Human immunodeficiency virus type 1 (HIV-1)-specific T-cell reactivity has been related to protection from disease progression. Optimal T-cell reactivity to HIV-1 presumably requires antigen processing and presentation by professional antigen-presenting cells, particularly dendritic cells (DC). Here we examined whether multiple HIV-1-specific T-cell functions are enhanced by stimulation with HIV-1 peptide-loaded DC derived from HIV-1-infected subjects on antiretroviral therapy. We first found that mature DC increased the number of gamma interferon (IFN-gamma)-producing T cells detected by enzyme-linked immunospot assay to overlapping 15-mer peptides of HIV-1 Gag and Nef, compared to stimulation with peptide-loaded, immature DC or to peptides without DC. IFN-gamma production was lower in response to large pools of the Gag and Nef peptides, regardless of presentation by DC. We further observed that HIV-1 peptide-loaded, mature DC stimulated greater CD8(+) and CD4(+) T-cell proliferation than did the peptides without DC and that T-cell proliferation was lower in response to larger pools of the peptides.
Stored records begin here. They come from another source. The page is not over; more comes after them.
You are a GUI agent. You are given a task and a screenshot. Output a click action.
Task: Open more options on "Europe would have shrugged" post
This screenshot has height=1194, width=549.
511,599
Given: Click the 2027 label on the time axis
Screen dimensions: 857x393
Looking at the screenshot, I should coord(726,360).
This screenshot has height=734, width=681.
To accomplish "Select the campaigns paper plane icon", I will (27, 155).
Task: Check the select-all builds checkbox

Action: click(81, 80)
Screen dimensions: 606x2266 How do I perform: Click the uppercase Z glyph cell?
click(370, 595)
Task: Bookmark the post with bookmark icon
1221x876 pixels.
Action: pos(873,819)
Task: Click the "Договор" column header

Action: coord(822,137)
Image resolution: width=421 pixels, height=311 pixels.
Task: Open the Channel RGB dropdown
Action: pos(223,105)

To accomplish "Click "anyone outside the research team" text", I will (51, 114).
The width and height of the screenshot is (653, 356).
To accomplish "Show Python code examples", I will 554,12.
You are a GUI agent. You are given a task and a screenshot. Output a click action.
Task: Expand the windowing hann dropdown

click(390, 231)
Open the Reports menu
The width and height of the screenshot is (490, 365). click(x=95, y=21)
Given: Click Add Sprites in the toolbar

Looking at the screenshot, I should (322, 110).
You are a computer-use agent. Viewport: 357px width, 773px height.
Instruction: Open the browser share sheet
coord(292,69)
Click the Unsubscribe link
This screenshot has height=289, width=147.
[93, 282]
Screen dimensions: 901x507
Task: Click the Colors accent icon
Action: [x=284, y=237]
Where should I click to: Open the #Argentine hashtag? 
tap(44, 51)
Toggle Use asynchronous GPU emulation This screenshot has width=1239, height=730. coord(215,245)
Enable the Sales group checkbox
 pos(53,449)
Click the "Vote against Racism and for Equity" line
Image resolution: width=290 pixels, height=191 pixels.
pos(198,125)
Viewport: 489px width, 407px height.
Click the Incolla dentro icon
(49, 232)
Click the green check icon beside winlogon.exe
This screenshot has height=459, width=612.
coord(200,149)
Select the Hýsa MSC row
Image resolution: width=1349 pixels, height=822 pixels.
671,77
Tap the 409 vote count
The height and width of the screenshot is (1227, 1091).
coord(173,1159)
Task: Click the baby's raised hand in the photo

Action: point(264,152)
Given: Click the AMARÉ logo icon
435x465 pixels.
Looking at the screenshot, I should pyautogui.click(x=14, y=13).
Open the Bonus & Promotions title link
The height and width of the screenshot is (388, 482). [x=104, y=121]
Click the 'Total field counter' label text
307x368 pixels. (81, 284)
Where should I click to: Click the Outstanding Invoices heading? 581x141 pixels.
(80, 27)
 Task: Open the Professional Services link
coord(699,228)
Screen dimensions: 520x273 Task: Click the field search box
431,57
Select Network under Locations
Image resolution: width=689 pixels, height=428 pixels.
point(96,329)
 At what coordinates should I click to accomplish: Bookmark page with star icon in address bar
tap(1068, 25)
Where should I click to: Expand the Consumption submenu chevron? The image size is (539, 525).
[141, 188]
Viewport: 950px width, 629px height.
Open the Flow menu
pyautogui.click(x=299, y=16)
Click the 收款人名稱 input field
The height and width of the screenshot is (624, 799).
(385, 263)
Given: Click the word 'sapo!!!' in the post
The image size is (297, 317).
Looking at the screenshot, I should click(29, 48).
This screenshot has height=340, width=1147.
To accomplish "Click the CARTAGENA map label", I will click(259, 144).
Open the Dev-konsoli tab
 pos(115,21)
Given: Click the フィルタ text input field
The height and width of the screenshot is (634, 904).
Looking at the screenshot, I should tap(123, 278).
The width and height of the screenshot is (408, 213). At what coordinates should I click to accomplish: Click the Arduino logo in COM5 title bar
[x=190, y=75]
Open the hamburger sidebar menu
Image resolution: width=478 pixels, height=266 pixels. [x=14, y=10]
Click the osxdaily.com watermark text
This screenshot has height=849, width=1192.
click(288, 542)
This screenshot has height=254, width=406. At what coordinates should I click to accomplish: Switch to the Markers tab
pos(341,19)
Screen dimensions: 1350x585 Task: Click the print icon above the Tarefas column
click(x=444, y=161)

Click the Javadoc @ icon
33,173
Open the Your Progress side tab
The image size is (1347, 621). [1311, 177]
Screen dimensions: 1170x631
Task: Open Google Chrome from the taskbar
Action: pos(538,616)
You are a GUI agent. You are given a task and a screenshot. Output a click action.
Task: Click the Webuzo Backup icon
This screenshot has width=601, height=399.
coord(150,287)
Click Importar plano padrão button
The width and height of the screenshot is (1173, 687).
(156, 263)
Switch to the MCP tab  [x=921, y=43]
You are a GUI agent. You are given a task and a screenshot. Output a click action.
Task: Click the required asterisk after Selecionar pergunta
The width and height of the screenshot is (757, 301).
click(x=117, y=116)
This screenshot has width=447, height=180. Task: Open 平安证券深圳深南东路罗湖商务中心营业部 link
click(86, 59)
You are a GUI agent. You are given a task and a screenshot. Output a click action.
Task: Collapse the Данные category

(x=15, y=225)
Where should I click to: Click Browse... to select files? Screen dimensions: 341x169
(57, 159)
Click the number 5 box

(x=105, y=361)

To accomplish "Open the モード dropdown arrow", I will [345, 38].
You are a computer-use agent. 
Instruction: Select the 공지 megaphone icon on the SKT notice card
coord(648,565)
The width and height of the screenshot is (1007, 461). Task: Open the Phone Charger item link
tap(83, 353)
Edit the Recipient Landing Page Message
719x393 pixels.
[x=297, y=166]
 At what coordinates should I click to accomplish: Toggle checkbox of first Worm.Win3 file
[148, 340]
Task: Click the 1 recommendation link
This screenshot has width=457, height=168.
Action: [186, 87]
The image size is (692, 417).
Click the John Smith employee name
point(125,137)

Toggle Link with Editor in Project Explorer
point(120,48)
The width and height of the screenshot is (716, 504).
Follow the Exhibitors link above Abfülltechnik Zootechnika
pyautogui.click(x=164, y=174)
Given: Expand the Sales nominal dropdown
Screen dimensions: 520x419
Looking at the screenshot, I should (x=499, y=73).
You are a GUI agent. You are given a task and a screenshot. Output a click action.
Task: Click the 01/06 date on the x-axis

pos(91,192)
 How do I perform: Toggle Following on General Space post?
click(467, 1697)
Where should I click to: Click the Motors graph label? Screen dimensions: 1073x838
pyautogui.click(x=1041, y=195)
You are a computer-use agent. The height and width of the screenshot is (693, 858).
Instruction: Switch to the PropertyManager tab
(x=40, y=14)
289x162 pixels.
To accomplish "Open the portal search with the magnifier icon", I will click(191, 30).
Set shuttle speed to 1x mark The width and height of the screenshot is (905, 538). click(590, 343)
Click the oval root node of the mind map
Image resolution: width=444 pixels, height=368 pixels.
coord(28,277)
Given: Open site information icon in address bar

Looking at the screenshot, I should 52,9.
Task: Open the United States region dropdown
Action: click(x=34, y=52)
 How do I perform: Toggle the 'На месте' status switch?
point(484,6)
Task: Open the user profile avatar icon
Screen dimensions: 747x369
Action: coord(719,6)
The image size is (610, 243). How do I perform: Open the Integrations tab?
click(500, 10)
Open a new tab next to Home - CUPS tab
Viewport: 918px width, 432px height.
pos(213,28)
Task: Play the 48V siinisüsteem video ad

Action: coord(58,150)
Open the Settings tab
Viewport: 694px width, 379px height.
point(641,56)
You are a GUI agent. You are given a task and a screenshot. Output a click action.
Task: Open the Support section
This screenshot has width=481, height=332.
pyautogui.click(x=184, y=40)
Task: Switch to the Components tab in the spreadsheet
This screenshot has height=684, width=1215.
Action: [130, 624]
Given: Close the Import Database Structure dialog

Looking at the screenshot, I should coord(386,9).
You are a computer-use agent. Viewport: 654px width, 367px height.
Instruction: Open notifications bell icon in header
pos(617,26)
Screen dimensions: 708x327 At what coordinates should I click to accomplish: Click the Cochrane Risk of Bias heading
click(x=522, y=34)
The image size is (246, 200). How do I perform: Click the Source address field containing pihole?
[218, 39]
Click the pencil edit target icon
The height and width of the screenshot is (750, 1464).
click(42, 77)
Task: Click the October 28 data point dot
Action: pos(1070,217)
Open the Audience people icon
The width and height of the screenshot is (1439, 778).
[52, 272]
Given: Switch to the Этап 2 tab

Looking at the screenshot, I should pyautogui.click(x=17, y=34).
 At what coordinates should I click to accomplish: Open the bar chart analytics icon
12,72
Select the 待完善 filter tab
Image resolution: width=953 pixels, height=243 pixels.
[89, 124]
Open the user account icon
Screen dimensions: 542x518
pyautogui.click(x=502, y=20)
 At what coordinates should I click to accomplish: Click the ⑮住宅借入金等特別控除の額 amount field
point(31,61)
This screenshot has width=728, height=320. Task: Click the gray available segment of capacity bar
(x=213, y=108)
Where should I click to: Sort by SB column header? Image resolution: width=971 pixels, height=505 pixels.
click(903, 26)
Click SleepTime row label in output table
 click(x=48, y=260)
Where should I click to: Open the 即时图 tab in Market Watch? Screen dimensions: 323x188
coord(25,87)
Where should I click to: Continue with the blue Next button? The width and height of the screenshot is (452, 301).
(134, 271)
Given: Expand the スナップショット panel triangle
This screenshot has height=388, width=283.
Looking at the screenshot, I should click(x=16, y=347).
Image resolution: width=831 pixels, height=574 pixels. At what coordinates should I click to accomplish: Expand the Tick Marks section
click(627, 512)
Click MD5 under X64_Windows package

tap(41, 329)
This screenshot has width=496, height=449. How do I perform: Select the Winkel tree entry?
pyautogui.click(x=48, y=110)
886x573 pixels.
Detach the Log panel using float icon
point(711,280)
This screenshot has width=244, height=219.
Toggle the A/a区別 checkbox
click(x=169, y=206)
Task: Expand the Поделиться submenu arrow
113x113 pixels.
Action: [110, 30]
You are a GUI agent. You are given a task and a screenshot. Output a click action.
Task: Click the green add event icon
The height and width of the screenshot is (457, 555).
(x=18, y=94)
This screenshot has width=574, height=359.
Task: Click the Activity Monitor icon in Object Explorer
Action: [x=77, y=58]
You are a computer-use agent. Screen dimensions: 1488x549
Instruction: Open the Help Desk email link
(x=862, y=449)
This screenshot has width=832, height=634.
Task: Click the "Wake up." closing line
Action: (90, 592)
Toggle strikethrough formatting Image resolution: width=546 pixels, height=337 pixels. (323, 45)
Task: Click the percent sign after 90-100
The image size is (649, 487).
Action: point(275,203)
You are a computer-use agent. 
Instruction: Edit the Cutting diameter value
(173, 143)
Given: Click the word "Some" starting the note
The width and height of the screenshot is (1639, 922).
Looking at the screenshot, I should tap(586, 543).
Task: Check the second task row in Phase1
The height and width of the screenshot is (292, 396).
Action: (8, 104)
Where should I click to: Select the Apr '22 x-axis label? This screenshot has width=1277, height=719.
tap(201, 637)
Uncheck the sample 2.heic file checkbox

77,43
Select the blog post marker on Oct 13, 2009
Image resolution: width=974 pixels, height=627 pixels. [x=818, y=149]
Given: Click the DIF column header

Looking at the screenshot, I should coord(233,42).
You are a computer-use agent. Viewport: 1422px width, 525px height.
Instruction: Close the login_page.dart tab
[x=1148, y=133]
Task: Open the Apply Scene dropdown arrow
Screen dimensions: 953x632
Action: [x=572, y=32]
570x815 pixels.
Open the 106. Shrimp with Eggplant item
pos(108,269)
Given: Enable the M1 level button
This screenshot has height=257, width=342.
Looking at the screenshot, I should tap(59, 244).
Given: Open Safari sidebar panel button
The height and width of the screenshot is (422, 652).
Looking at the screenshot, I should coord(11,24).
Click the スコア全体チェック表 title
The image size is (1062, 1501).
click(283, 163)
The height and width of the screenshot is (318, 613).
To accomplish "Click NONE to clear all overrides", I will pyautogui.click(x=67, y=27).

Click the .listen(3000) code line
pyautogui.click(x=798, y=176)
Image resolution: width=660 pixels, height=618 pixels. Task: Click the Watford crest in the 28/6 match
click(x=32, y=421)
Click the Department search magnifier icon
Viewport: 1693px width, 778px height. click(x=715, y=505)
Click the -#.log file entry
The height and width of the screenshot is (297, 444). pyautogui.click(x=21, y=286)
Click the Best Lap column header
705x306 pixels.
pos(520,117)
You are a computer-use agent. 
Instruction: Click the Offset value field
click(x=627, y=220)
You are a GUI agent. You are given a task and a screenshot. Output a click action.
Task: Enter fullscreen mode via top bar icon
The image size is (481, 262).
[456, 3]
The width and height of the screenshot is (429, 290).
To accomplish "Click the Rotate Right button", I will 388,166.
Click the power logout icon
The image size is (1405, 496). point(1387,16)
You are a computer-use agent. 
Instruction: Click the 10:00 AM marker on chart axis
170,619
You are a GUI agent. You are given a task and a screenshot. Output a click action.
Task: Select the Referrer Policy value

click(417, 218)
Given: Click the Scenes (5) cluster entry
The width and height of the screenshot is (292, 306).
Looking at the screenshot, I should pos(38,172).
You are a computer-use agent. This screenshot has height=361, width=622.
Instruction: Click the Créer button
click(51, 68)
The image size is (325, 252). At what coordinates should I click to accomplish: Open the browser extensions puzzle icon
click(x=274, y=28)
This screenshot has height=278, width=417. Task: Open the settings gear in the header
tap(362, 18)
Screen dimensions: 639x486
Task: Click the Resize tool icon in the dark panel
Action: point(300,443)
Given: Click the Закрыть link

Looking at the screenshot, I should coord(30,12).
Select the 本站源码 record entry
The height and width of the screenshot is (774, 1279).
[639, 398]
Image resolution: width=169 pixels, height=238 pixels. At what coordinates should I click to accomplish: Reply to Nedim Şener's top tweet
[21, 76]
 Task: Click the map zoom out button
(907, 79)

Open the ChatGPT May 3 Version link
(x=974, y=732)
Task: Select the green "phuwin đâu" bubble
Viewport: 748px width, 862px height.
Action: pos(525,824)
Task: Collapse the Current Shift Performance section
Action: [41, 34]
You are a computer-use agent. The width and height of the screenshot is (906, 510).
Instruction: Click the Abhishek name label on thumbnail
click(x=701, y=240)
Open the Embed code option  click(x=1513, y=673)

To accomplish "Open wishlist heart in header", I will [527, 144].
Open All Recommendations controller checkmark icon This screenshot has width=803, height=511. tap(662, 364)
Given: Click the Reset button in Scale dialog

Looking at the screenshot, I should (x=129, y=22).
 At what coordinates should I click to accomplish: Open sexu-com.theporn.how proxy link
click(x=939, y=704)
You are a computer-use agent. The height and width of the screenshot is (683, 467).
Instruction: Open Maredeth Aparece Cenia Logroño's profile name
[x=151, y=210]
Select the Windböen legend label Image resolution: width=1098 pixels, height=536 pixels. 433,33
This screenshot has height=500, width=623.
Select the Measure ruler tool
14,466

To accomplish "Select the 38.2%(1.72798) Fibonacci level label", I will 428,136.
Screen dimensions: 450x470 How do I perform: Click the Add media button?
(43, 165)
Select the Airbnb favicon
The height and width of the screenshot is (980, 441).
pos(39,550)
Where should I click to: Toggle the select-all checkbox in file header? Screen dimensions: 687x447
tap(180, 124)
The lower T-cell IFN-gamma and proliferation responses to the larger peptide pools were related to lower T-cell viability. Finally, the number of polyfunctional CD8(+) and CD4(+) T cells stimulated by HIV-1 peptide-loaded, mature DC, defined as positive by intracellular staining for more than one immune mediator (IFN-gamma, interleukin 2, tumor necrosis factor alpha, macrophage inhibitory protein 1 beta, or CD107a), was greater than that stimulated by the peptides alone. These results indicate that DC can enhance multiple types of HIV-1-specific T-cell functions.